The Opposition Progressive Conservatives will propose new anti-bullying legislation on Wednesday, changes designed to give educators more power to address problem situations.
Tory Leader David Alward is planning on introducing the amendment to the Education Act, although it is unclear whether the Liberal government will endorse the measure.
"It would actually be required by law for principals to report the incident basically to their superintendent," Alward said.
"And basically the other things we're asking for is intervention to be taking place in the form, basically, of awareness and anti-bullying committees to be formed at schools if bullying is occurring."
Under the proposed changes, the definition of bullying would include incidents that occur on school busses. The proposal would also initiate educational programs that show the negative effects of bullying and harassment.
The Department of Education announced in December changes to its policies that give educators leeway to deal with bullies more harshly.

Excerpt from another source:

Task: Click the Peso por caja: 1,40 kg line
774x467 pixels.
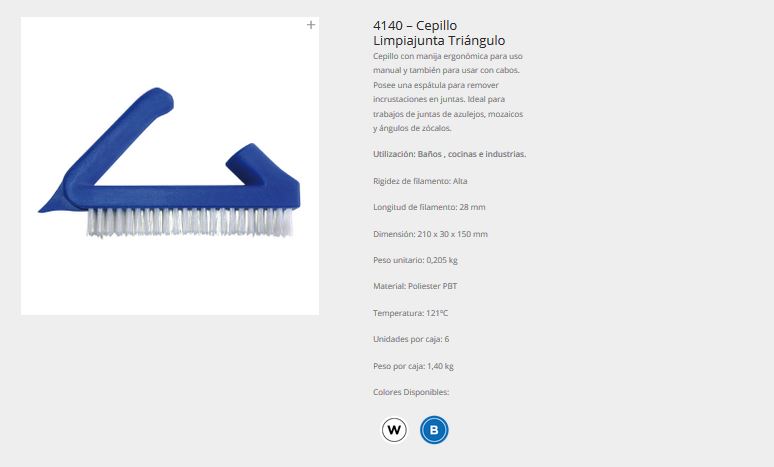Action: [413, 366]
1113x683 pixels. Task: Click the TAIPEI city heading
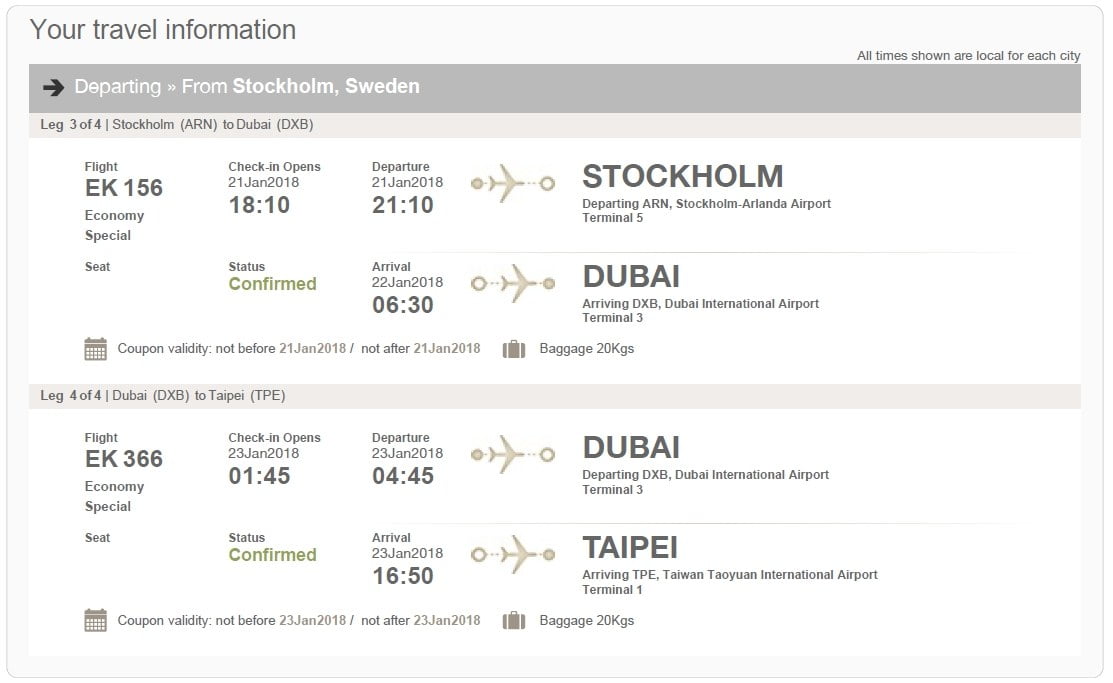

The department also moved bullying and cyber-bullying to a category of serious misconduct .
More teeth to rules
Rob Frenette, a second-year journalism student at NBCC Woodstock and the co-founder of BullyingCanada.ca, said he believes the proposed changes will make anti-bullying rules more difficult to alter.
Frenette has hounded politicians for years trying to reform the rules that cover schoolyard bullies.
"I've been lobbying this province four or five years now trying to get this implemented. So I'm hoping they'll put party lines aside and look out for the interests of all New Brunswick students," he said.
Frenette began his fight to change the province's bullying rules four years ago when he was a student at Bathurst High School.
Frenette said he loathed going to school because he was routinely taunted about his limp caused by cerebral palsy.
He decided to turn his anger into action and he eventually formed the anti-bullying organization.
The college student said the goal of the legislation is not to have bullies feel like they're being harassed by principals.
"My hopes are not to have the bullies feel like they are being picked on by having this legislation introduced but instead making sure they understand the fact that bullying hurts everyone involved and that it takes a group effort to combat the situation," Frenette said in a statement posted on his website.